A questão da escola é tudo menos menor.

Desde há várias décadas, ela tem surgido na Comunicação Social essencialmente como o palco de confrontos entre docentes e Ministério da Educação: deve ou não a escola - e em particular a escola estatal - garantir aos docentes um lugar de trabalho? Deve ou não garantir-lhes determinadas condições de trabalho? E por aí adiante. A escola aparece, nas notícias que chegam a nossas casas, como o lugar de trabalho dos professores; o Estado como a garantia do seu emprego, como entidade patronal ou como entidade reguladora do modo como se desenvolve e é paga a sua atividade laboral.
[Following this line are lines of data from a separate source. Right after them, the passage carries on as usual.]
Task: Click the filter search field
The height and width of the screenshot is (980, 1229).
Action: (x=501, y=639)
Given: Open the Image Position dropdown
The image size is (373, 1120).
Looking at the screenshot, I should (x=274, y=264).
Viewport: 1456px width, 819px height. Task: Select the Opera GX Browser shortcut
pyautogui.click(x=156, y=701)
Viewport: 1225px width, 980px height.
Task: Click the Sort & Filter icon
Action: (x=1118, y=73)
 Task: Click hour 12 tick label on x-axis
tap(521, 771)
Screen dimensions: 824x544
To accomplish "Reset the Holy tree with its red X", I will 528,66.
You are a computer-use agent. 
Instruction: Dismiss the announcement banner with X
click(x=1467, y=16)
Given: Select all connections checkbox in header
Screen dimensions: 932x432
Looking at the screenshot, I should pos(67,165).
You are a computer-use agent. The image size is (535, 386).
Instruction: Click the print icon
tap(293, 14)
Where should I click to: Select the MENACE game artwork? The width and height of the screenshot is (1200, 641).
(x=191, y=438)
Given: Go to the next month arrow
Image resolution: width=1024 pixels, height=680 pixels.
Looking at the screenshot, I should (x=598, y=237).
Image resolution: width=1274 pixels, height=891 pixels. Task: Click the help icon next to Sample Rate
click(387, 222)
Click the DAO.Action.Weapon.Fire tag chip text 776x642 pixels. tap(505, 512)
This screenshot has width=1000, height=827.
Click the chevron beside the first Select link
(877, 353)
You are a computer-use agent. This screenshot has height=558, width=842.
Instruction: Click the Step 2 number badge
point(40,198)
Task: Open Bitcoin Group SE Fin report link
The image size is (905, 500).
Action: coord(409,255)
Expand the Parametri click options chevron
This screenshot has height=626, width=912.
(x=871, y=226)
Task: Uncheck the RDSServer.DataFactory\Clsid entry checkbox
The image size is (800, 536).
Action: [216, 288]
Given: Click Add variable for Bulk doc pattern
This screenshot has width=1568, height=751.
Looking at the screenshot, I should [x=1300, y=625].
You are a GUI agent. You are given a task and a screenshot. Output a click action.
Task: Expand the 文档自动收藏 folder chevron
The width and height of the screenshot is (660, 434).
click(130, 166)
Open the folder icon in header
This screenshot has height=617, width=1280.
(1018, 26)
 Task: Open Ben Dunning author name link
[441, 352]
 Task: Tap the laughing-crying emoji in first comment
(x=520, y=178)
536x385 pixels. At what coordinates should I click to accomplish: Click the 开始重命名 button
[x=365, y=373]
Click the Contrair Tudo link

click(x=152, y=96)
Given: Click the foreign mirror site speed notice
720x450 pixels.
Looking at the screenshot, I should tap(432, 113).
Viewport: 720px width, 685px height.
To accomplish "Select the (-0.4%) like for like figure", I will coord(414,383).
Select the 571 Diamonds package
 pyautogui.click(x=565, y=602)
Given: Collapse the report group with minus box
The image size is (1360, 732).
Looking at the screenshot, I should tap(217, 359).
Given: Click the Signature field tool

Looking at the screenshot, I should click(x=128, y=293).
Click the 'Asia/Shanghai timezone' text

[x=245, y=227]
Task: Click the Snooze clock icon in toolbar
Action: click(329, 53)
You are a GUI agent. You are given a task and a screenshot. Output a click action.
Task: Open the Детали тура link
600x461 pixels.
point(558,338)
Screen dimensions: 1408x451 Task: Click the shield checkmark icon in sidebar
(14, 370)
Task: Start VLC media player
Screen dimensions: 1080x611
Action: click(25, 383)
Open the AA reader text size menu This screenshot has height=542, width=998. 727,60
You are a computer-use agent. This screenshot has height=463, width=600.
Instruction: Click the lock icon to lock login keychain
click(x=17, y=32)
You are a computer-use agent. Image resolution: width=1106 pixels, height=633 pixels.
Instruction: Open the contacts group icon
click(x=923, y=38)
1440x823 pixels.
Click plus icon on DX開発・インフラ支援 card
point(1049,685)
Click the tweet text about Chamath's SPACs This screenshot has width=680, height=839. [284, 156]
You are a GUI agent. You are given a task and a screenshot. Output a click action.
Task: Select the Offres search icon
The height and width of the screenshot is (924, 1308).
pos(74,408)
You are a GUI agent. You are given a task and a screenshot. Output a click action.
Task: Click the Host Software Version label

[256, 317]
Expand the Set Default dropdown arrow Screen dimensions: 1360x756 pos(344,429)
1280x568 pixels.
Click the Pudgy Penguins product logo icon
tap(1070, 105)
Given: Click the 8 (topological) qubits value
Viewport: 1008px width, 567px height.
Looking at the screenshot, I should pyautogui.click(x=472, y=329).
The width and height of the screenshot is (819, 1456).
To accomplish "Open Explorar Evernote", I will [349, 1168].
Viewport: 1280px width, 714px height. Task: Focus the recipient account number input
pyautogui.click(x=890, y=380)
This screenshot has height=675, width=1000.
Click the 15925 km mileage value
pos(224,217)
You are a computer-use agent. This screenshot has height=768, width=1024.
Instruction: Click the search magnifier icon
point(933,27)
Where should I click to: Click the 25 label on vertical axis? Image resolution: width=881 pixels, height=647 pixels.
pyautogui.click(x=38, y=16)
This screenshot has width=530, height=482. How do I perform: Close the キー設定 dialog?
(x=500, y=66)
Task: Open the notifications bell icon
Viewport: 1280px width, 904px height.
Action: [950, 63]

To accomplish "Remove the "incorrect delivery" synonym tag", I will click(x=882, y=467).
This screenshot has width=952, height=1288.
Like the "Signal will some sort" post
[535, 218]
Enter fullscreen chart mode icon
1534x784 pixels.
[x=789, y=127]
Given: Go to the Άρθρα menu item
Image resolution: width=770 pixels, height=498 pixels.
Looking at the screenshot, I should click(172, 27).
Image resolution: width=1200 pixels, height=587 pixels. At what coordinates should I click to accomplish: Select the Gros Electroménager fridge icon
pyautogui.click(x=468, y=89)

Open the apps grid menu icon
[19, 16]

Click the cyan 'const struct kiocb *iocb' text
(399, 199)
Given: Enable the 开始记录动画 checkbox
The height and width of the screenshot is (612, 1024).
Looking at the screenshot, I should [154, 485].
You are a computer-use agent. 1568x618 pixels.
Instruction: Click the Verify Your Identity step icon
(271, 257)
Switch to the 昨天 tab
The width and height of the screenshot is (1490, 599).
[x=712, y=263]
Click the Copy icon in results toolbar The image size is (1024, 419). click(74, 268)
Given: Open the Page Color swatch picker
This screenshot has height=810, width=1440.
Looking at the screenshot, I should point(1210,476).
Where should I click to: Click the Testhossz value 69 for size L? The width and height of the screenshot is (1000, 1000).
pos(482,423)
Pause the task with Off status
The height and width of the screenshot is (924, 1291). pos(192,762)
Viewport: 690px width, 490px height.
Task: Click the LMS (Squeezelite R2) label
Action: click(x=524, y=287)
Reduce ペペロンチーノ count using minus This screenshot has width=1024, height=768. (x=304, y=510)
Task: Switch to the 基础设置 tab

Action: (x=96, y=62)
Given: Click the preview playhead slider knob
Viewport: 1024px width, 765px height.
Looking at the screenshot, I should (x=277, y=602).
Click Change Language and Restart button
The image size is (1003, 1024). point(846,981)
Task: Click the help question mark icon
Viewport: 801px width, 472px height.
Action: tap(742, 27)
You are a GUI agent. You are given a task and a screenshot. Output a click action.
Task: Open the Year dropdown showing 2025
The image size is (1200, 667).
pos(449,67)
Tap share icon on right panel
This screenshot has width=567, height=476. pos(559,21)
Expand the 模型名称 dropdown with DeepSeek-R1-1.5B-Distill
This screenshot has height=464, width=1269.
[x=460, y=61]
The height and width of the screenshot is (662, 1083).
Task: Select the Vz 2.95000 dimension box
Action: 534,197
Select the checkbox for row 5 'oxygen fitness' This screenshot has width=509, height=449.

Tal como acontece noutras áreas da administração pública ou noutras empresas onde greves e lutas laborais se têm sucedido, assim a escola é tratada como mais um dos lugares de conflitos laborais constantes e mediáticos.

Certamente: os professores têm, como todos os demais trabalhadores, direitos e deveres, entre os quais figura o direito à greve e à defesa das suas condições de trabalho.

Contudo, não deixa de ser significativo que, habitualmente, se trate a questão da escola como um lugar ao lado de tantos outros onde os conflitos laborais são constantes.

Tudo começa por nos devermos interrogar sobre o porquê dessa conflituosidade permanente. Mas, depois, não podemos deixar também de nos questionar sobre se a escola é, verdadeiramente, um simples e comum lugar de trabalho, como os demais.

É que a questão da escola, de facto, vai muito mais longe: ao lado de outras (poucas) instituições, como é o caso da família, é na escola que se forma o modo de pensar e de viver do nosso mundo. A escola e a educação que ela proporciona (ou não) configuram - hoje mais do que nunca - o modo de alguém se colocar perante a vida e perante a sociedade em que vive; os princípios sobre os quais assenta a sua existência; as metas que cada um se coloca como pessoa e como nação; os modos de atingir esses objetivos - o mesmo é dizer: os princípios e o modo como cada pessoa e cada sociedade os vai colocar em prática e pelos quais orienta toda a sua vida.

Foi por isso que, quando o Estado se quis tornar no educador do modo de pensar e de ser dos cidadãos (em particular o Estado absolutista e totalitário) não hesitou em impedir a liberdade de ensino e que outros modos de ser e de pensar pudessem estar presentes na escola.

Mas todas estas questões deixaram de constituir objeto de discussão pública. Apenas somos convidados a ter opiniões sobre greves e lutas sindicais, reivindicações e condições de trabalho. Porque será?